E’ una fortezza di rimasugli indistruttibili che circonda Leonia, la sovrasta da ogni lato come un acrocoro di montagne.
Il risultato è questo: che più Leonia espelle roba più ne accumula; le squame del suo passato si saldano in una corazza che non si può togliere; rinnovandosi ogni giorno la città osserva se stessa nella sola forma definitiva: quella delle spazzature dell’altroieri e di tutti i suoi giorni e anni e lustri.
Il pattume di Leonia a poco a poco invaderebbe il mondo, se sullo sterminato immondezzaio non stessero premendo al di là dell’estremo crinale, immondezzai d’altre città, che anch’esse respingono lontano da sé montagne di rifiuti. Forse il mondo intero, oltre i confini di Leonia, è coperto da crateri di spazzatura, ognuno con al centro una metropoli in eruzione ininterrotta. I confini tra le città estranee e nemiche sono bastioni infetti in cui i detriti dell’una e dell’altra si puntellano a vicenda, si sovrastano, si mescolano.
Più ne cresce l’altezza, più incombe il pericolo delle frane: basta che un barattolo, un vecchio pneumatico, una fiasco spaiato rotoli dalla parte di Leonia e una valanga di scarpe spaiate, calendari d’anni trascorsi, fiori secchi sommergerà la città nel proprio passato che invano tentava di respingere, mescolato con quello delle città limitrofe, finalmente monde: un cataclisma spianerà la sordida catena montuosa, cancellerà ogni traccia della metropoli vestita a nuovo.

 

foto by mimmo iavazzo

Ripenso a queste parole e ripenso a tutto quello che sta succedendo, ma non mi fermo alla Terra dei Fuochi. Il pensiero va ai disastri ambientali come l’Ilva e Fukushima, alla natura che si ribella come è accaduto in Sardegna, alla coltre di smog che circonda la Cina. La Leonia descritta da Calvino è un po’ ovunque e forse non è un caso che faccia parte delle “città continue”. Già allora Calvino affermava che “Le città invisibili” nascono dal cuore delle città invivibli e già allora si parlava con insistenza della distruzione dell’ambiente naturale. L’uomo ne ha approfittato troppo di questo pianeta, che ci restituisce il maltorto appena ne ha l’occasione. Forse dovremmo fermarci, fare un passo indietro. È forse tempo di cambiare rotta iniziando dalla cultura della sostenibilità.

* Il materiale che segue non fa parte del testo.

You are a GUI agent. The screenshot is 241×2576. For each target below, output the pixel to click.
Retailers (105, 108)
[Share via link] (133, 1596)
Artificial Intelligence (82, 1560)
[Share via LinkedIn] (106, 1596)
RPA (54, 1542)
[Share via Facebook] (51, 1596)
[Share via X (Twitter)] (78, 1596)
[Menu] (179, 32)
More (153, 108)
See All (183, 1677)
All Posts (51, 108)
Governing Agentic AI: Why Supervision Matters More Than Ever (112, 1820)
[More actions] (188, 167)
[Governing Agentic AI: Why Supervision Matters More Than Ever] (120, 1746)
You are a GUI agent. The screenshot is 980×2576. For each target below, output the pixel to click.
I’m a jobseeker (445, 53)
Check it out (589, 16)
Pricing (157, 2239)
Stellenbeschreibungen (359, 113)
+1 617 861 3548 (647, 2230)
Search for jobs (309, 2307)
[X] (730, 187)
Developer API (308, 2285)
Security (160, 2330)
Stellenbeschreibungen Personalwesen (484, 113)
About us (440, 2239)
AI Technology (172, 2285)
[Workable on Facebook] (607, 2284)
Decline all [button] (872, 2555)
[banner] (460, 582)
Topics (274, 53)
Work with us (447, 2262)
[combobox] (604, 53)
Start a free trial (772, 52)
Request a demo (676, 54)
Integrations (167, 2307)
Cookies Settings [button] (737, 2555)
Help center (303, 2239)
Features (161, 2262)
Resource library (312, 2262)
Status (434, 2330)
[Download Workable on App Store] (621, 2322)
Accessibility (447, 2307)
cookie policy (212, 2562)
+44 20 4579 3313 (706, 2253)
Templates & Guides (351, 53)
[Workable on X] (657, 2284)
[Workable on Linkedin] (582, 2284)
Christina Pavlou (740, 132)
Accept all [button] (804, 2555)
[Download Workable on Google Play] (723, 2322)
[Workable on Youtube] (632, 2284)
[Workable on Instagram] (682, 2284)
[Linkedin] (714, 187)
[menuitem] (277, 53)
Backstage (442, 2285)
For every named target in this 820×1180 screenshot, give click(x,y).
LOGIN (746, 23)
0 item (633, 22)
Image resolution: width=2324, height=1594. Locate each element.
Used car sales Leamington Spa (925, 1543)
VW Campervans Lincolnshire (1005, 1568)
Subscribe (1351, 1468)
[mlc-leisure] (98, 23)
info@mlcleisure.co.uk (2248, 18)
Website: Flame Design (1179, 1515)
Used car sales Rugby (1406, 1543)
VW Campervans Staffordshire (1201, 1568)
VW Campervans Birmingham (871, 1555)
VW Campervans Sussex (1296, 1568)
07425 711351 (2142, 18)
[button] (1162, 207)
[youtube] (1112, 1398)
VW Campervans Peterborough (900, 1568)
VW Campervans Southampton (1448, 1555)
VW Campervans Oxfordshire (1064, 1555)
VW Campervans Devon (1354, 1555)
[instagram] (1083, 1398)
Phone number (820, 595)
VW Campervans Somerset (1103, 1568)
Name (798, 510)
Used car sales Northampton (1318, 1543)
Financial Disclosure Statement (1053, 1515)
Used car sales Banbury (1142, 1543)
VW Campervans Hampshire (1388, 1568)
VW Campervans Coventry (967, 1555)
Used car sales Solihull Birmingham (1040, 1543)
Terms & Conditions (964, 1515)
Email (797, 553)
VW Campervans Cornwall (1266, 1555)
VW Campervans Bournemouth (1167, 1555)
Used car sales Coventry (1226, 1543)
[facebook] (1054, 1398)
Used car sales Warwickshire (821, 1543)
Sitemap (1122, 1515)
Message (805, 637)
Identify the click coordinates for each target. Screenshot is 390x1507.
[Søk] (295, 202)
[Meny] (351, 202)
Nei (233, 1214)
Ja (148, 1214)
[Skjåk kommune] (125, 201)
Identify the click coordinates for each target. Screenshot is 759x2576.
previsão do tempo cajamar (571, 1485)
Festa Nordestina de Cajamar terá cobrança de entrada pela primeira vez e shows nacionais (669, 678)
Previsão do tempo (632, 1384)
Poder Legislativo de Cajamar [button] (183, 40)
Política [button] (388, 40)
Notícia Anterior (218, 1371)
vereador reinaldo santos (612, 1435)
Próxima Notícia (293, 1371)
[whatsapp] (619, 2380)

Non a caso Calvino conclude il suo libro così:

L’inferno dei viventi non è qualcosa che sarà; se ce n’è uno, è quello che è già qui, l’inferno che abitiamo tutti i giorni, che formiamo stando insieme. Due modi ci sono per non soffrire. Il primo riesce facile a molti: accettare l’infero e diventarne parte fino al punto di non vederlo più. Il secondo è rischioso ed esige attenzione e apprendimento continui: cercare e saper riconoscere chi e cosa, in mezzo all’inferno, non è infermo, e farlo durare, e dargli spazio.

E voi da che parte state?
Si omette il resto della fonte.